Кучера щелкали кнутами, покрикивали, и груженые телеги грохоча, уезжали одна
за другой навстречу поезду, который отвозил пульке в Мехико-сити. Работники
отправлялись поле, гнали перед собой осликов. Они тоже покрикивал и
поколачивали осликов палками, но не спеша, не суетясь. Да и зачем спешить:
впереди их ждала работа, усталость, словом, день как день. Трехлетний
мальчонка, семенил рядом с отцом, погонял ослика-отъемыша, на мохнатой
спинке которого громоздились два бочонка. Два маленьких существа, каждое на
свой манер, подражали старшим. Мальчонка покрикивал на ослика и поколачивал
его, ослик плелся ползком и при каждом ударе прядал ушами.
- Господи ты боже мой, - часом позже сказал за кофе Кеннерли, отогнал
тучу мух и нетвердой рукой налил себе кофе. - Разве вы не помните... Я всю
ночь глаз не мог сомкнуть, у меня никак не выходило из головы, да вспомните
же - упрашивал он Степанова - тот, прикрыв рукой свой кофе от мух, докуривал
сигарету, - эпизод, что мы снимали две недели назад, там еще Хустино играл
парня, который нечаянно застрелил девушку, пытался бежать, за ним послали
погоню, и Висенте в ней участвовал. Точь-в-точь то же самое повторилось с
теми же людьми на самом деле. И представьте, какая нелепость, - обратился он
ко мне, - нам придется переснимать этот эпизод: он неважно получился, а тут
он повторился на самом деле, и никто даже не позаботился его снять! О чем
они только думают! Представьте, как бы было здорово - девушка крупным
планом, мертвая по-настоящему, и по лицу Хустино, когда Висенте двинул его
прикладом, течет самая настоящая кровь, и хоть бы кто, господи ты боже мой!
хоть бы кто об этом позаботился! Как с приезда сюда у нас не заладилось, так
и пошло-поехало - то одно, то другое... А теперь объясните мне, что вам
помешало?
Он впился в Степанова злобным взглядом. Степанов отнял руку от чашки,
разогнал мух, тучей вившихся над ней, и выпил кофе.
- Свет, наверно, был плохой, - сказал он. Широко раскрыл глаза - кинул
взгляд на Кеннерли - и тут же их закрыл, так, будто запечатлел его на
пленке, а запечатлев, счел, что сюжет исчерпан.
- Дело ваше, конечно, - обиделся Кеннерли, - а только история эта
повторилась, повторилась не по нашей вине, так почему бы вам ее не снять -
зачем ей пропадать впустую?
- Снять мы всегда успеем, - сказал Степанов, - вот вернется Хустино,
будет подходящий свет, тогда и снимем. Свет, - обратился он ко мне, - наш
злейший враг. Здесь хороший свет бывает раз в пять дней, а то и реже.

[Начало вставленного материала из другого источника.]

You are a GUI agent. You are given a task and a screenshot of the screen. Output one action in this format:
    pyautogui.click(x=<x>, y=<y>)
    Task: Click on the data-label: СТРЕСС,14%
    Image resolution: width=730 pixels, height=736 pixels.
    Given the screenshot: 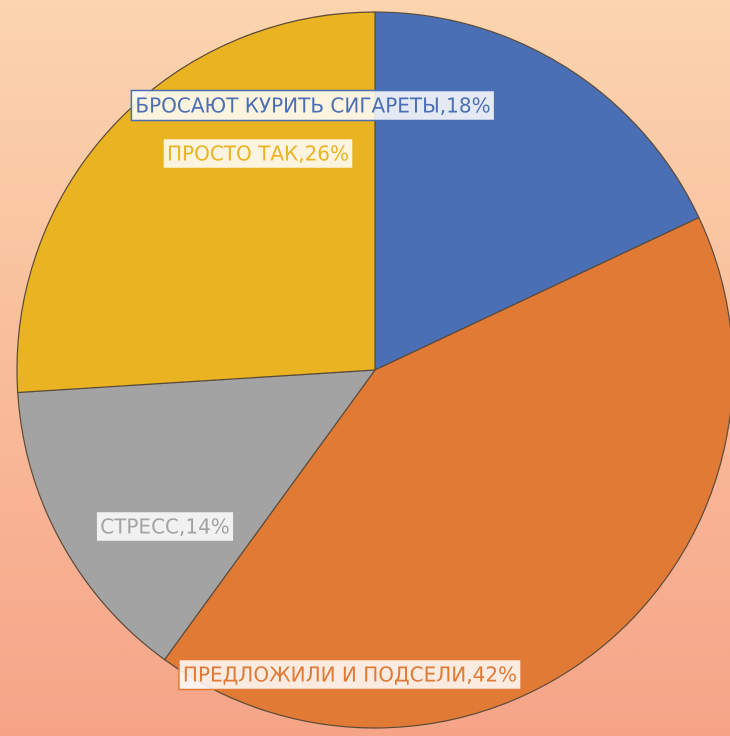 What is the action you would take?
    pyautogui.click(x=165, y=527)
    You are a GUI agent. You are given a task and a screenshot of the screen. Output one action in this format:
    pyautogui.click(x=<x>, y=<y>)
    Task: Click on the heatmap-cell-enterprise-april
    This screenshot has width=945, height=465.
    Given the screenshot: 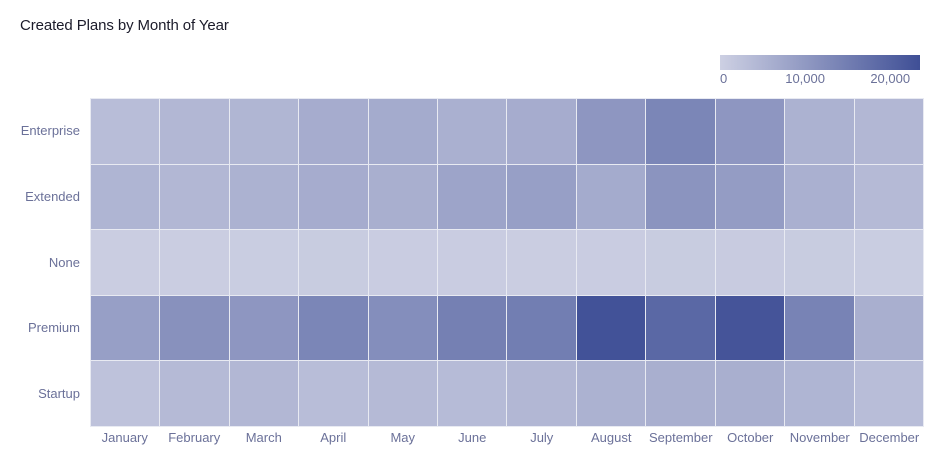 What is the action you would take?
    pyautogui.click(x=334, y=132)
    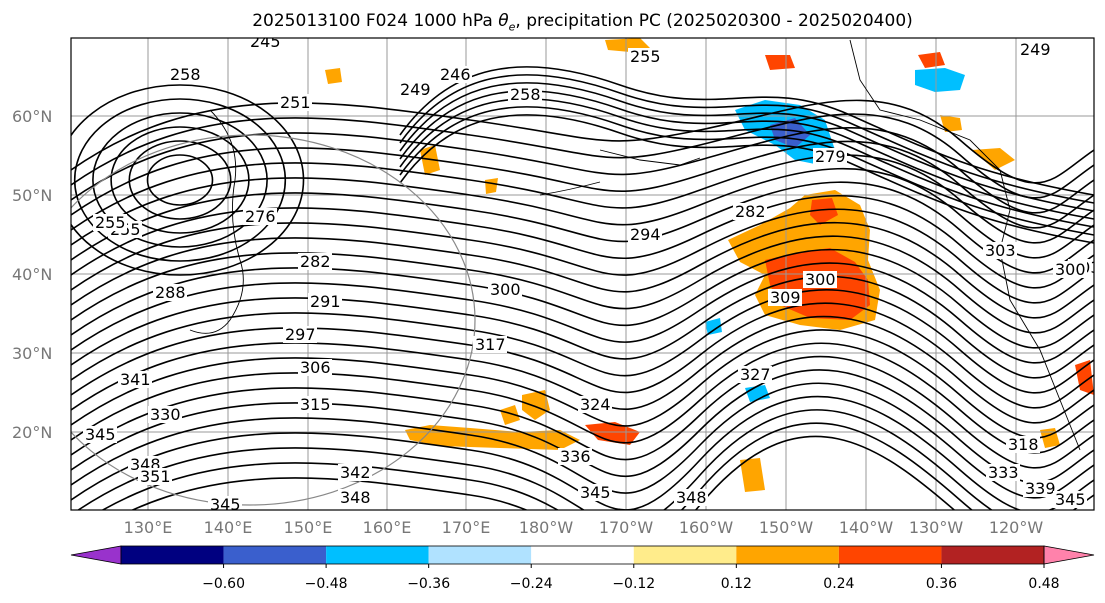 This screenshot has width=1105, height=603. What do you see at coordinates (466, 528) in the screenshot?
I see `longitude-label: 170°E` at bounding box center [466, 528].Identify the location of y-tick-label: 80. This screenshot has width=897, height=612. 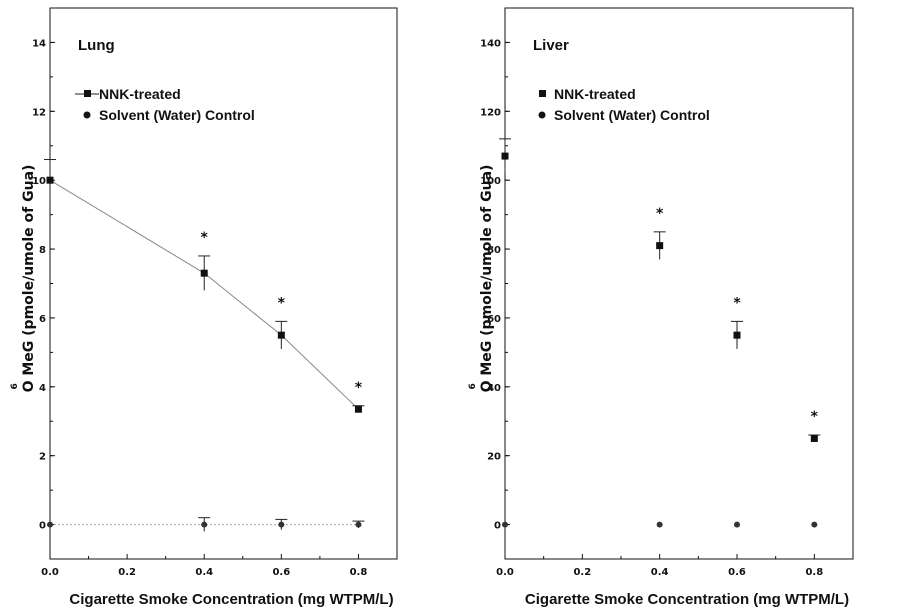
(494, 250).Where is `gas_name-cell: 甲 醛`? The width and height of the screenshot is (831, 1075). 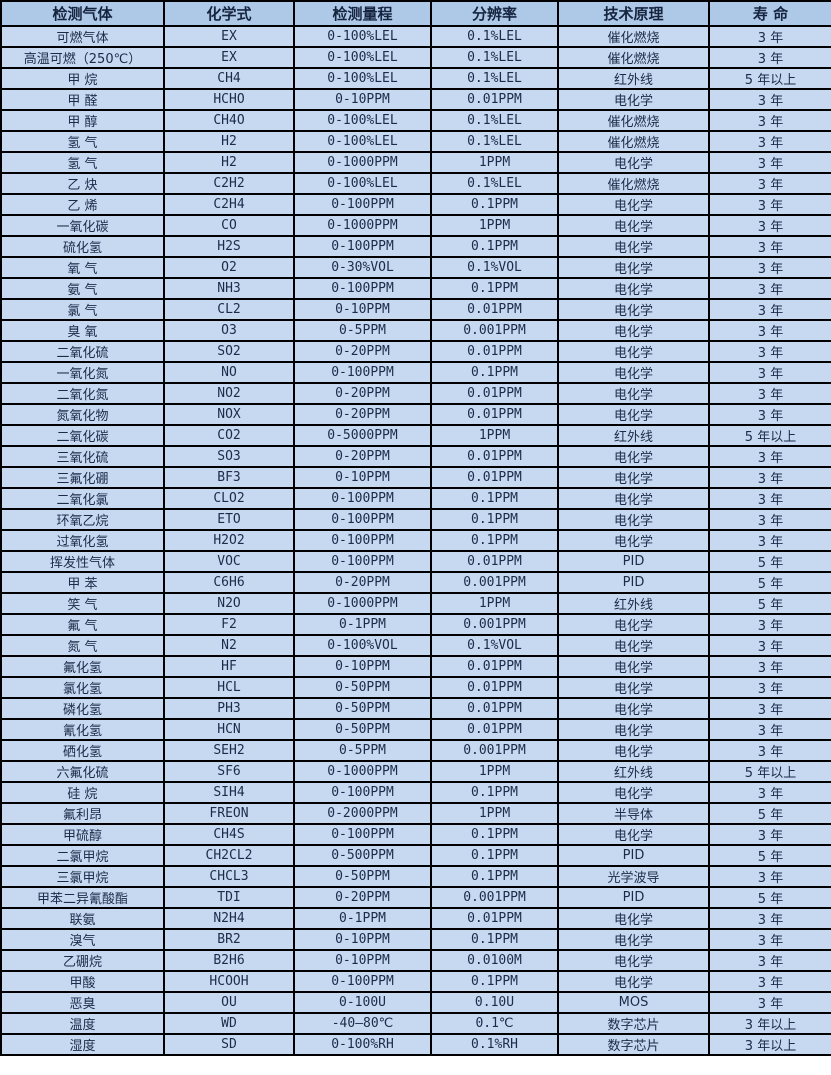 gas_name-cell: 甲 醛 is located at coordinates (82, 100).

- А вы представьте, нет, представьте-ка, - накинулся на него Кеннерли,
- бедный парень возвратится, и ему снова-здорово придется проделывать все,
что он уже дважды проделал, первый раз на съемочной площадке, второй - на
самом деле. - Он со смаком повторил последнее слово. - Подумайте, каково-то
ему будет. Тут и рехнуться недолго.
- Вернется он, тогда и будем решать, - сказал Степанов. Во дворе пяток
мальчишек-индейцев в рваных белых балахонах, сквозь прорехи которых
проглядывали их глянцево-смуглые тела, седлали лошадей, набрасывали на их
спины роскошные замшевые седла, шитые серебром и перламутром. К источнику
снова тянулись женщины. Свиньи копошились в дорогих их сердцу лужах, в
бродильне дневная смена в полном молчании заливала обтянутые сыромятной
кожей чаны свежим соком. Карлос Монтанья тоже вышел спозаранку подышать
свежим утренним воздухом и сейчас вовсю потешался, глядя, как трое псов,
подняв из лужи долговязую свинью, гонят ее к сараю. Свинья враскачку, как
игрушечная лошадка, неслась к загону, зная, что там ее не достать, собаки
делали вид, что вот-вот тяпнут ее за ногу, чтобы не сбавляла темп. Карлос,
держась за бока, покатывался от хохота, мальчишки вторили ему.